Enet4 / dicom-rs

Rust implementation of the DICOM standard
https://dicom-rs.github.io
Apache License 2.0
416 stars 81 forks source link

Failure when Explicit VR contains Implicit VR #521

Open naterichman opened 3 months ago

naterichman commented 3 months ago

So this is another one with an invalid dicom, which is a case I think should be handled.

This is one where a dicom comes in with ExplicitVRLittleEndian TS and some elements don't actually have VRs.
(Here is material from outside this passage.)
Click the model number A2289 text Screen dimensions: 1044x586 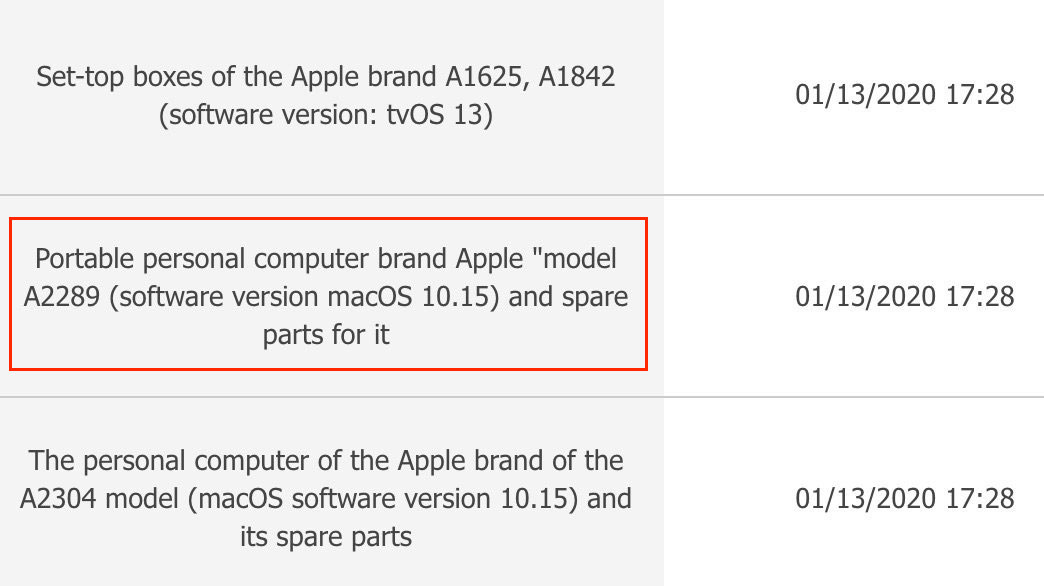61,296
The way the explicit VR decoder is doing that is by setting the VR to UN here which then causes it to read the two extra reserved bytes which may or may not be there depending on what the actual VR is supposed to be.

I've reproduced this by taking a basic pydicom test file, adding a private tag and manually deleting the VR bytes, so the section of the file looks like this:

00000316: 11 00 10 00 4c 4f 04 00                (0011, 0010) LO Length: 4
0000031e: 54 65 73 74                            b'Test'
00000322: 11 00 01 10 02 00 00 00                (0011, 1001) None Length: 2
0000032a: 31 32                                  b'12'

so this section of the file looks like this, which gives an error when I dicom-dump

➜  ~ $ dicom-dump ~/Downloads/mr_broken.dcm
/home/naterichman/Downloads/mr_broken.dcm:
Could not read data set token

Caused by these errors (recent errors listed first):
  1: Could not read 1585713 value bytes for element tagged (0011,1001)
  2: Could not read value from source at position 480
  3: failed to fill whole buffer

Part of the reason I think this should be supported is because pydicom supports it :wink: The way its done in pydicom is here where they first try to read explicit and then if the resulting VR is not alphabetical, they fall back to implicit.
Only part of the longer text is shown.